でも、修復を繰り返しながら、本来の状態が保たれて、何ごともなかったかのように仏像が未来へと渡っていけば、それが何よりのことですよね。だから、もし将来このお堂を訪れて、仏像の一部が修復のために席をあけていたら、ああ、これでいい、これがすばらしいことなんだって、そういうことなんです!!
戦中戦後に休まず修復をしてくださった方々もすごいですが(敗戦を知った8月15日も仕事を続けていたとか)、鎌倉時代の大火でお堂が焼け落ちる中、100体以上の仏像を命がけで救い出した方もすごいですね。
その助けられた創建仏に合わせて鎌倉再興期の仏像がつくられていったわけです。
はじめ、その両者を見分けることはまったくできませんでした。いや、たぶん今もできないな。ゆいまくんから「これが創建仏」「これが湛慶作」って教えてもらったから、だんだんわかってきたつもりになったけど、もう一回見に行って、自分で見分けられるかっていうと、それはたぶんムリっ。そんな私でも、教えてもらって見ているうちに、湛慶さん、隆円さん、院承さんの仏像はそれぞれに特徴があって、違っていることがほんのちょっとわかってきたような気がしました。創建仏に合わせてつくられていても、やっぱり時代の特色や作者の個性やくせ的なものが出ちゃうんですね。考えてみれば、人の手でつくったものだから、当然だし、だからこそ尊いっていうことも言えるようにも思います。
<百花さんから追加のひとこと>
拝観順路に従ってお堂の裏側へと回っていくと、中尊の真うしろで最後の観音さまにお会いできます。1001号像です。
ゆいまくんによれば、古来より本尊像の背面は大切な空間と考えられていたそうで、そこに重要な仏像を安置するということは他のお堂でもあるとのこと。三十三間堂も中尊の裏側の空間に一体置くことが必要と考え、1001体めの像を安置したのでしょうね。ただし、創建時からそうだったのか、鎌倉再興期から置かれることになったのかは定かではありませんが。

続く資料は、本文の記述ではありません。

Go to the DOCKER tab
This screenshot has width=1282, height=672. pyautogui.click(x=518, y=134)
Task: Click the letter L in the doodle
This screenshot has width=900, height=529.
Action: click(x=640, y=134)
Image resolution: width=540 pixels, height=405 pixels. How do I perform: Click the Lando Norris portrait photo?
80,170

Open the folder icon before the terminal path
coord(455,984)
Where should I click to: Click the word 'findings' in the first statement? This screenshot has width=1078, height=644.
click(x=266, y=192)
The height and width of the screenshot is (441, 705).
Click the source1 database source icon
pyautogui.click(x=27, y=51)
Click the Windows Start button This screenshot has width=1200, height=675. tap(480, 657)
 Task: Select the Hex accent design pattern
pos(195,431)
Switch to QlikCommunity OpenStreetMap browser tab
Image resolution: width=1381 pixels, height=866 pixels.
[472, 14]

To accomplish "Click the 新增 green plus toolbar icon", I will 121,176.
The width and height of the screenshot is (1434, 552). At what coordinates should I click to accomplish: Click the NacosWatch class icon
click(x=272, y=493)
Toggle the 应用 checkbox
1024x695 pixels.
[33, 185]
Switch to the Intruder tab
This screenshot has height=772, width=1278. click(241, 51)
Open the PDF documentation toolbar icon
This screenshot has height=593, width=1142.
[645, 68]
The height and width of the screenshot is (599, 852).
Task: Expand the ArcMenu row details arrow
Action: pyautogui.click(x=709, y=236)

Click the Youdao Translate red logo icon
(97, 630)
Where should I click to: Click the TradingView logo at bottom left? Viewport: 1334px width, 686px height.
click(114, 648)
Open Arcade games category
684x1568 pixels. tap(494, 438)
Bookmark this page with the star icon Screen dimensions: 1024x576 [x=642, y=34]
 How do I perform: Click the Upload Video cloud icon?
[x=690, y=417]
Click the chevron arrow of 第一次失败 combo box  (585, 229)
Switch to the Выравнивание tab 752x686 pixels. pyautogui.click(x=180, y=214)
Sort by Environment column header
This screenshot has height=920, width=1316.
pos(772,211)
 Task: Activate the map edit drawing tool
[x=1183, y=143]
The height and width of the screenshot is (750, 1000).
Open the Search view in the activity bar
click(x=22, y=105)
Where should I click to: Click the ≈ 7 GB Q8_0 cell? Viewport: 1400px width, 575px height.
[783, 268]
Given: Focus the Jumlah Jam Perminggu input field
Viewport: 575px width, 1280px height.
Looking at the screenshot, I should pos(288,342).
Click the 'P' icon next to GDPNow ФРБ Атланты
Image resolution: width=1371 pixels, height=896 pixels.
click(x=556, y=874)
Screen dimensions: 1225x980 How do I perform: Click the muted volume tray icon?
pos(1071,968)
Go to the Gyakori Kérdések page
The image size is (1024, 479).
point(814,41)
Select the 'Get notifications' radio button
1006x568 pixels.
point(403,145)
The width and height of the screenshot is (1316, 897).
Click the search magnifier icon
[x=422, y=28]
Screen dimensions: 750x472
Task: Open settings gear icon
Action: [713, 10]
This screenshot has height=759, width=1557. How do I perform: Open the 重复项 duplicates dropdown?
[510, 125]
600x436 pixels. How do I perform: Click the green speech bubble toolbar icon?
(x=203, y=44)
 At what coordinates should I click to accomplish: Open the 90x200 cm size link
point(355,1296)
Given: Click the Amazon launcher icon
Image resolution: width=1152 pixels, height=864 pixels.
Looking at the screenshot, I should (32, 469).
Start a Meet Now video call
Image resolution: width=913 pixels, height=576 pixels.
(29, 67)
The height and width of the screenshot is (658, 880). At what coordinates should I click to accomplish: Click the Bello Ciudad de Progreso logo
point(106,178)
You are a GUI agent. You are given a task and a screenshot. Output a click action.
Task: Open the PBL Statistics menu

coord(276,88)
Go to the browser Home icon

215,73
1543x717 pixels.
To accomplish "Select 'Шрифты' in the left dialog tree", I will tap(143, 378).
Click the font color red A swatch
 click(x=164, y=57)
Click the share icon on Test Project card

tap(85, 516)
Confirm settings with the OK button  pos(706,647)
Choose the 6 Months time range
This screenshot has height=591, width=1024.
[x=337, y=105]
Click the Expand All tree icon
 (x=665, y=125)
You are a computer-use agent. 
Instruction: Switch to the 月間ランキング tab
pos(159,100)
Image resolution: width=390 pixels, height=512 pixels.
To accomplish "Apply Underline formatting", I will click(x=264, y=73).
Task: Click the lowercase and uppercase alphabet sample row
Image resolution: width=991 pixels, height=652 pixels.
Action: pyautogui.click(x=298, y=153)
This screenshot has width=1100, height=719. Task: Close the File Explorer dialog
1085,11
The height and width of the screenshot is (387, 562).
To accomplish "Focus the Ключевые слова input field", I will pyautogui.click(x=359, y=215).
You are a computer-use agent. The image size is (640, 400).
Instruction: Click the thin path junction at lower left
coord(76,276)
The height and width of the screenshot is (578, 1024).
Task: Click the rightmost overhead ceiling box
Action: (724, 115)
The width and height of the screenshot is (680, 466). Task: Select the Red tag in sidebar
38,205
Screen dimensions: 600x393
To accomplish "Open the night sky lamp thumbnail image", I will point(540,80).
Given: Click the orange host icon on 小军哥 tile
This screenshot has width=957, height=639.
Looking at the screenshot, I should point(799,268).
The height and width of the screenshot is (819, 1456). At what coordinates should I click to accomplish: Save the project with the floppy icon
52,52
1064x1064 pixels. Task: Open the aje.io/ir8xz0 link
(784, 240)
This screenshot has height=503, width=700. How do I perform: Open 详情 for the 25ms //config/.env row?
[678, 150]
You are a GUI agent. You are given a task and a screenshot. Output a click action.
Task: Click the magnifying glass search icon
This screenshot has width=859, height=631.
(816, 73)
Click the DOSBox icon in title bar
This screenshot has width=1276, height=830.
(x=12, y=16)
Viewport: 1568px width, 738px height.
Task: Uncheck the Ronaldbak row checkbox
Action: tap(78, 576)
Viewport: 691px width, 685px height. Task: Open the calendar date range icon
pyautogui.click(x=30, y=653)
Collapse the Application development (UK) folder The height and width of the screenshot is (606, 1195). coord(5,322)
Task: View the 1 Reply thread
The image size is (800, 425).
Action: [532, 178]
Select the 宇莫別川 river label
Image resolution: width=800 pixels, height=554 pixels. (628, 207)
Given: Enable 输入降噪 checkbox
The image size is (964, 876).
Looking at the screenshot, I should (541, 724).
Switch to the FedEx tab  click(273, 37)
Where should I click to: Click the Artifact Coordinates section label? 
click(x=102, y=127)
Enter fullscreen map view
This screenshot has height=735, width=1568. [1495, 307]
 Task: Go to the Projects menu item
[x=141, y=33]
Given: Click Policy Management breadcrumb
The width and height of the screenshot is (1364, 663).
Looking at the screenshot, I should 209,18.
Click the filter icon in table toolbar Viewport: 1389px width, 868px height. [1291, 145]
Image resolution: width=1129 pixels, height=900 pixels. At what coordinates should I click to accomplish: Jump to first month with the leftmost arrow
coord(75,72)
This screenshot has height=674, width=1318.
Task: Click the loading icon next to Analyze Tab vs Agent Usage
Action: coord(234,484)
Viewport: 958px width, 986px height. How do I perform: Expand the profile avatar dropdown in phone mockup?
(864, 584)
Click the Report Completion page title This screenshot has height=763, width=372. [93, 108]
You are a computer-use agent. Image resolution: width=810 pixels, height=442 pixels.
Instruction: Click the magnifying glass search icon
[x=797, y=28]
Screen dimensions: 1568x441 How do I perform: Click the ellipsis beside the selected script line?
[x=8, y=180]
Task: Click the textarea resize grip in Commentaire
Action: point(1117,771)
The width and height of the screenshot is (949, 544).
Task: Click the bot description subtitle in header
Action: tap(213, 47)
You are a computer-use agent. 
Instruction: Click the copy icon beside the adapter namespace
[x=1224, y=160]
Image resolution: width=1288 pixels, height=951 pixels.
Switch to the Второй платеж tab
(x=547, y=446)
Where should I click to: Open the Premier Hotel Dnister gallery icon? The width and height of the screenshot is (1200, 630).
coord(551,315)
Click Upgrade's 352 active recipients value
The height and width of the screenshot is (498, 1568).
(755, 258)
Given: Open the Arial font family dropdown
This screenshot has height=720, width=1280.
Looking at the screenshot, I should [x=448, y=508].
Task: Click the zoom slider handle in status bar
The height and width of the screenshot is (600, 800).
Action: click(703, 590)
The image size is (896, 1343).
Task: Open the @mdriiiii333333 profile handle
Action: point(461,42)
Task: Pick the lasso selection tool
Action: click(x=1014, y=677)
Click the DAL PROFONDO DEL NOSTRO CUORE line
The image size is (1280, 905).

1001号像は銘記があって、法眼院有という仏師の作とわかります。大きさ、姿形など他の千手観音立像と比べて特別なところは特にないようです。しかし、正面側は中尊、その光背の三十三応現神、二十八部衆、風神・雷神、千体の千手観音像がところ狭しと立ち並んでいるというのに、後方はこの1体で担当していると考えると、この方の責任は重大ですよね。ということは、とても頼もしい仏さまということでもあるということか。よしっ! 全力で拝んでおこう!